What’s fascinating is not so much what Karadžić says but how Stern reacts — and why the Times chose this excerpt in particular. She gets so wrapped up in Karadžić’s ‘healing’ hands that she lets him perform Reiki on her. According to Stern, she wasn’t afraid that he might strangle her because, after all, it wasn’t Karadžić himself who executed Bosnian Muslims, only those under his orders. In Stern’s deluded mind, this is somehow not the same as being a strategic planner of genocide. Anyway, she trusts Karadžić because he insists that he is a man of God.

Stern falls under his mystical spell because, again, ‘Reiki works’, and in that moment, that’s all that matters. She claims she interviewed Karadžić without judgment. That’s not the same as letting him take over her mind — or profiting from it.

After the not-so-surprising backlash from Bosnian writers such as Aleksandar Hemon and Jasmin Mujanović, as well as survivors of war, Stern has apologized: ‘I am so deeply, deeply sorry that this excerpt (which I didn’t choose) made me look like an apologist…I understand why the title and excerpt was hurtful and am so very sorry about that.’

The blame, in Stern’s telling, lies with her publisher, Ecco, and the Times. ‘I will be sending a letter to the Times,’ she has tweeted, ‘but of course it won’t reach the [Bosnian] community [in the US] because an apology is not provocative.’ The Spectator has asked Ecco for comment, but are yet to receive a reply.

Like Hemon and countless other survivors, I too am angry at Stern’s portrayal of Karadžić. I was 13 years old when the war started. I spent almost nine months in the war, watching my hometown, Sarajevo, under siege, and having family members killed and thrown into mass graves. Needless to say, I do not find Stern’s literary and mystical approach in writing about Karadžić particularly amusing or creative. 

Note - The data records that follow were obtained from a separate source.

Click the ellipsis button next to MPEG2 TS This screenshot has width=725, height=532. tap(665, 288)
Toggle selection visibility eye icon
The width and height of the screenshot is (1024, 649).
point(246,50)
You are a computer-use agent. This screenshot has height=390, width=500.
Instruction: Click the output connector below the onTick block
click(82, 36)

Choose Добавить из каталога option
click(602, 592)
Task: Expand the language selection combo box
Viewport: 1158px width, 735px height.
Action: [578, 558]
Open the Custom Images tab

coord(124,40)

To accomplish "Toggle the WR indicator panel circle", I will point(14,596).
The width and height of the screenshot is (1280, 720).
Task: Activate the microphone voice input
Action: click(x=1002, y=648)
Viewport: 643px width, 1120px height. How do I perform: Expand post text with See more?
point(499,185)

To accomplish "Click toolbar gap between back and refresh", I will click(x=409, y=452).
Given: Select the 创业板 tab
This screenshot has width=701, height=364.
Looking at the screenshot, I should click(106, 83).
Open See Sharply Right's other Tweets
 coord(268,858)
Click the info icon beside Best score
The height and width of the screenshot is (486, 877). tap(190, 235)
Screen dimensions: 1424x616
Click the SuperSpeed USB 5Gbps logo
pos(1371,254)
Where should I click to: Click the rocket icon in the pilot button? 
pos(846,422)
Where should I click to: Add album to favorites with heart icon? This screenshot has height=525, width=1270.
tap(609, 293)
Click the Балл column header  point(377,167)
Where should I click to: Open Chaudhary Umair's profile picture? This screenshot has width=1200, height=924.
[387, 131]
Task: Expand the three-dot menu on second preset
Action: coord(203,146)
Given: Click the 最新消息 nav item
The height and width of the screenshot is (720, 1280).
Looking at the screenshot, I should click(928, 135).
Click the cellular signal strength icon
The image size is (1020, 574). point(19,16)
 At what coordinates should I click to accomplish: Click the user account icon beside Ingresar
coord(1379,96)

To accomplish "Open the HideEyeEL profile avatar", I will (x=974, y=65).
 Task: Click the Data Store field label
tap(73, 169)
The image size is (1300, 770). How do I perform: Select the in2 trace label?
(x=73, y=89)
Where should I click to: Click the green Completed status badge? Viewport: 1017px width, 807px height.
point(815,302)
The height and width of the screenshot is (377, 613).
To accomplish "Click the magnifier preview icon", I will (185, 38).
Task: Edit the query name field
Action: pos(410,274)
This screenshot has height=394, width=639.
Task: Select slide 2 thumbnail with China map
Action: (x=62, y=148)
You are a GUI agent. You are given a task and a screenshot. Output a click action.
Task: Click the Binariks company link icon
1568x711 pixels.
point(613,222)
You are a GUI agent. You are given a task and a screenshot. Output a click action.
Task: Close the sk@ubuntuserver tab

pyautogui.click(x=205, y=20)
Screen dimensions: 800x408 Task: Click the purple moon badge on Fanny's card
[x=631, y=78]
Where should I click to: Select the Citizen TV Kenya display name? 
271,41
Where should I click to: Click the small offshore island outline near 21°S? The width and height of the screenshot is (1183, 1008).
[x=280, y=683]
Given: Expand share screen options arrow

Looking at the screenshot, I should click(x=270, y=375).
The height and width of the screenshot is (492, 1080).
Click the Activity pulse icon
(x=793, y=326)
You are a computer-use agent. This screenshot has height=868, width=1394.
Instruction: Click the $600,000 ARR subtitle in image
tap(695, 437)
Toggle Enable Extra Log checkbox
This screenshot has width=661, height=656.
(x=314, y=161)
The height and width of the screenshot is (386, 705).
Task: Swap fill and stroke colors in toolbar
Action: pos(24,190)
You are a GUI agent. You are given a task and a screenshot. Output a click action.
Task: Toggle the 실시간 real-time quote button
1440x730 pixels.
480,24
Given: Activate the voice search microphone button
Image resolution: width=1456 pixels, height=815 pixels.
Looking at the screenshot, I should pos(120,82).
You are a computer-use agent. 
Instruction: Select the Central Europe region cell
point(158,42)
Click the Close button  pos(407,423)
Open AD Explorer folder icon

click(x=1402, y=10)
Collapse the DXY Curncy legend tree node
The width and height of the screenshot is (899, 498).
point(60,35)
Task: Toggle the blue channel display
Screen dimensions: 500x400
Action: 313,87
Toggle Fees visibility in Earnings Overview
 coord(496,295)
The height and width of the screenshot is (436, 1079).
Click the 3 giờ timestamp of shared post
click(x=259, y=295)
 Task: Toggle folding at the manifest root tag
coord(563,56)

Stern accuses the Times of making her appear to be an ‘apologist’: the Times, she implies, is exposing her to accusations of complicity in the ongoing Serb effort to minimize or deny the genocide. There are those who truly believe that no such genocide was committed and who grasp at conspiracy theories. And there are those who choose to focus on aesthetic appearances and end up being swayed by phony sentimentality: the trivializers. For Stern, justice is secondary. What matters most is her experience with the famous madman.

In writing about a war criminal this way, Stern aestheticizes and romanticizes evil. In excerpting this without context, the Times profits from it. This is akin to noting that Josef Mengele may have experimented on Jews but concentrating on his great taste in classical music, or extolling the virtues of Hitler’s approach to interior design. Whether Mengele enjoyed listening to Mozart or Wagner, or whether Hitler wanted the throw pillows to match the color of the drapes, is utterly irrelevant.

Stern claims that she had to remain objective. But what kind of judgment is she suspending here? It’s not as if Karadžić’s crimes are unknown and that Stern (like a good detective) has to find out exactly what happened during the war in Bosnia, or whether he is indeed guilty. The Hague War Crime Tribunal has already determined his guilt and has executed a judgment and sentence.

If Stern’s intention is to remember the victims of the Bosnian war, then she has failed spectacularly. This excerpt’s focus on her perverse attraction to Karadžić’s persona as a healer negates the historic reality of his guilt. What she doesn’t understand is that ideologues like Karadžić rely on this kind of Western ‘liberalism’ — a relativism that sees no difference between good and evil, that chooses appearances over reality and that, most of all, kills the memory of the victims, whose suffering and death perpetually calls on us to ‘never forget’.